THE PROBLEM => Once the line with "Given: Go to the ENTRADAS menu item" is found in the entries below, repeat it and each following line exactly, up to and including the line with "656x398 pixels.". Add no other lines.

[Saved entries]

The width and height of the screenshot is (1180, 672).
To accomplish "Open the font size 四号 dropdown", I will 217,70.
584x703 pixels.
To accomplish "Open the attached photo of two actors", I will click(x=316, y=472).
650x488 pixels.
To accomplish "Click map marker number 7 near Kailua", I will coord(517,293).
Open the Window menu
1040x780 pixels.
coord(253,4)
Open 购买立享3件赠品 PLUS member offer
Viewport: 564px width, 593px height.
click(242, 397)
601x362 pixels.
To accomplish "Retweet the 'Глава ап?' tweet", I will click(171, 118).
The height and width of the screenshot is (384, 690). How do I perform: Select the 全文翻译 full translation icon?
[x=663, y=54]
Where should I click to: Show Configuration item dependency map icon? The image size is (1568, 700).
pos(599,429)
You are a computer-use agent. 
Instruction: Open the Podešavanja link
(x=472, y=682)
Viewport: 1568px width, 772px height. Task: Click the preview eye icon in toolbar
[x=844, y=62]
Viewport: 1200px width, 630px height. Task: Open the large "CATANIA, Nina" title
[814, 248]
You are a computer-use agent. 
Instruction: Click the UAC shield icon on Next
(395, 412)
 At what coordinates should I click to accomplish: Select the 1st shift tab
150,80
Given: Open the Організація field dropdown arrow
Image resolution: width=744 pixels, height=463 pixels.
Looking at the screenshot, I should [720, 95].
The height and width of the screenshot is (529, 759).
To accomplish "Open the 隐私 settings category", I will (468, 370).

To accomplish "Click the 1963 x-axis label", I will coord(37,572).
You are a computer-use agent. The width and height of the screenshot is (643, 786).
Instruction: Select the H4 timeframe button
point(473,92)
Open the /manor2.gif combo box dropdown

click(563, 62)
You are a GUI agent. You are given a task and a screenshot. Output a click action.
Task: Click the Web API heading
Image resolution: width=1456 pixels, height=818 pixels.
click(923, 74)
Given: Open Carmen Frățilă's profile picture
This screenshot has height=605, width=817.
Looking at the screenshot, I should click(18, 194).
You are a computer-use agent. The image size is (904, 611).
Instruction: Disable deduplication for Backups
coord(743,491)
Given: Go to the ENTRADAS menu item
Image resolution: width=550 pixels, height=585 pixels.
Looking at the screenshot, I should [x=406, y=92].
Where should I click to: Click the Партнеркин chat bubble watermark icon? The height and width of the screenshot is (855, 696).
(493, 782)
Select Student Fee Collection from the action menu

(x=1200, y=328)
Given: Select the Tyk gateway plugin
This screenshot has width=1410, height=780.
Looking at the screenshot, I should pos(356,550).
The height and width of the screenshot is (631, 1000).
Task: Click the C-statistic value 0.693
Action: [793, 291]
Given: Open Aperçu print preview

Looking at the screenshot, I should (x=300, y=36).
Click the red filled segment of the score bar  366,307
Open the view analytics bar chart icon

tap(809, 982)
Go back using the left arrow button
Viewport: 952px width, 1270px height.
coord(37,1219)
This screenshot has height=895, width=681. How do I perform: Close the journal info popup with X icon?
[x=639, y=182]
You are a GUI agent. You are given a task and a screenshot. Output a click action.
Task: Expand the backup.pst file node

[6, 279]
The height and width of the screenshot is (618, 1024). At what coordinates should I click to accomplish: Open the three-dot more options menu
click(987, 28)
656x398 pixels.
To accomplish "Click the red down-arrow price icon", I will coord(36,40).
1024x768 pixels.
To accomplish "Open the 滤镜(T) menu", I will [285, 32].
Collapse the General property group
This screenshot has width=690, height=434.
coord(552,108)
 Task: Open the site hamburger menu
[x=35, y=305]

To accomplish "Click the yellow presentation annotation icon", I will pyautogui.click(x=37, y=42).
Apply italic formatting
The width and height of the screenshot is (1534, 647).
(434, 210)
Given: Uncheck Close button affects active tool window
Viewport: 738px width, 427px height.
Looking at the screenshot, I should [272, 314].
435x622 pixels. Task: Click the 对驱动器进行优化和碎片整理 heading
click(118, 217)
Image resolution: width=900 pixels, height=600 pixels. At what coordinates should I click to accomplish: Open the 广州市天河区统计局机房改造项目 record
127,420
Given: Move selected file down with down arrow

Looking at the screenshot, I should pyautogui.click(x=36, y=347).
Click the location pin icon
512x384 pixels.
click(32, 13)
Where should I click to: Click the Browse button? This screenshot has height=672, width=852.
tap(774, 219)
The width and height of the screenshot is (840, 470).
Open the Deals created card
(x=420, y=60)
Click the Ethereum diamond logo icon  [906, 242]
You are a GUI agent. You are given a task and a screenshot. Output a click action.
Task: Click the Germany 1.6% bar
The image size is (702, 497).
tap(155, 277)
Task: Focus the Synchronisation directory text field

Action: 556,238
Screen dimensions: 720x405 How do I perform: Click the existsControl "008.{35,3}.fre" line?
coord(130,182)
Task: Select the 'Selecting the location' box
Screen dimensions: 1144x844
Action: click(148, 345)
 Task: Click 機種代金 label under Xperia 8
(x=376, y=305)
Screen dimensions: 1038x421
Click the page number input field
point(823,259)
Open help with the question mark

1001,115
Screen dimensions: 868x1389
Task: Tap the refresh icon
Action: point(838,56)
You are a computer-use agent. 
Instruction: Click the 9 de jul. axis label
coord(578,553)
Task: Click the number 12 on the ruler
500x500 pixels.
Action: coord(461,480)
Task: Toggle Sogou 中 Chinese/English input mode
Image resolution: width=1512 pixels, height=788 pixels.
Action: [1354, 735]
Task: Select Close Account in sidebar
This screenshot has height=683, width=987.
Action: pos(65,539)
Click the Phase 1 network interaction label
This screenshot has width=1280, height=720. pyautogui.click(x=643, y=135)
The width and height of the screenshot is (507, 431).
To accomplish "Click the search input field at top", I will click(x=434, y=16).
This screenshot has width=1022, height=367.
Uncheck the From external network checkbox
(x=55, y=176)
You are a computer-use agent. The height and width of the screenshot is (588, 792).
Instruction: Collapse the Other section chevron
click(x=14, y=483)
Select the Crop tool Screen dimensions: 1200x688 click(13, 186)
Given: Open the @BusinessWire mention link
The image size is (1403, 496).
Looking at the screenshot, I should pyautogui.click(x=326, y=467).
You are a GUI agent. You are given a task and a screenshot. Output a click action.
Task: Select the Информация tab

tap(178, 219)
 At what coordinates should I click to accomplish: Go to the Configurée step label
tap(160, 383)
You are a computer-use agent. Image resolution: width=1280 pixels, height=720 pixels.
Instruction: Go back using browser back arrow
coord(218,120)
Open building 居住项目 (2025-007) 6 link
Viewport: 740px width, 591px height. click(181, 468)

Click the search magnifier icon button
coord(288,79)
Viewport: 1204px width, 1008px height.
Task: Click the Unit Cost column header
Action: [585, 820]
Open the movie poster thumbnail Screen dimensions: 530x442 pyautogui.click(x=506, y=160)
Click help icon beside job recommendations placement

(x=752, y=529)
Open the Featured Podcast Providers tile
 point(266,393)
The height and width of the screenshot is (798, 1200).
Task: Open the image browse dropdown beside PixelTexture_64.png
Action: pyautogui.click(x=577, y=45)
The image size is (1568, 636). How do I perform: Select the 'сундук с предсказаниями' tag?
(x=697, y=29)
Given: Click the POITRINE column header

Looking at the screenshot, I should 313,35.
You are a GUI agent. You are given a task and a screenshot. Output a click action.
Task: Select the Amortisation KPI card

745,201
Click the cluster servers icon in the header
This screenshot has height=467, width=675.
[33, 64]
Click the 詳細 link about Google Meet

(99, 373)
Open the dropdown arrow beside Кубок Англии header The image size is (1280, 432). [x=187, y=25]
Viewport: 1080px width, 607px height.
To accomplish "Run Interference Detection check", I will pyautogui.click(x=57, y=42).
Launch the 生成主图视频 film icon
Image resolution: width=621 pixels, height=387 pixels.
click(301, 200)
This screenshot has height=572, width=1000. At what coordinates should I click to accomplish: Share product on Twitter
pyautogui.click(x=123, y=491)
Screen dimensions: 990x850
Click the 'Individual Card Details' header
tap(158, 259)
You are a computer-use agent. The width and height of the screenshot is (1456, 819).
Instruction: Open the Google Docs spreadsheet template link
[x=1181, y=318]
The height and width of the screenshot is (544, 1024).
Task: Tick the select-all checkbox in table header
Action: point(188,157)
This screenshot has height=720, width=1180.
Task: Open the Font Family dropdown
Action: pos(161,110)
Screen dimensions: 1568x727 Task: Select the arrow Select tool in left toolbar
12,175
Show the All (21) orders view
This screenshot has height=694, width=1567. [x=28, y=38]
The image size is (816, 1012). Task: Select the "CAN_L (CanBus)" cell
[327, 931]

EXPECTED OUTPUT =>
Given: Go to the ENTRADAS menu item
Image resolution: width=550 pixels, height=585 pixels.
Looking at the screenshot, I should [x=406, y=92].
Where should I click to: Click the Партнеркин chat bubble watermark icon? The height and width of the screenshot is (855, 696).
(493, 782)
Select Student Fee Collection from the action menu

(x=1200, y=328)
Given: Select the Tyk gateway plugin
This screenshot has width=1410, height=780.
Looking at the screenshot, I should pos(356,550).
The height and width of the screenshot is (631, 1000).
Task: Click the C-statistic value 0.693
Action: [793, 291]
Given: Open Aperçu print preview

Looking at the screenshot, I should (x=300, y=36).
Click the red filled segment of the score bar  366,307
Open the view analytics bar chart icon

tap(809, 982)
Go back using the left arrow button
Viewport: 952px width, 1270px height.
coord(37,1219)
This screenshot has height=895, width=681. How do I perform: Close the journal info popup with X icon?
[x=639, y=182]
You are a GUI agent. You are given a task and a screenshot. Output a click action.
Task: Expand the backup.pst file node

[6, 279]
The height and width of the screenshot is (618, 1024). At what coordinates should I click to accomplish: Open the three-dot more options menu
click(987, 28)
656x398 pixels.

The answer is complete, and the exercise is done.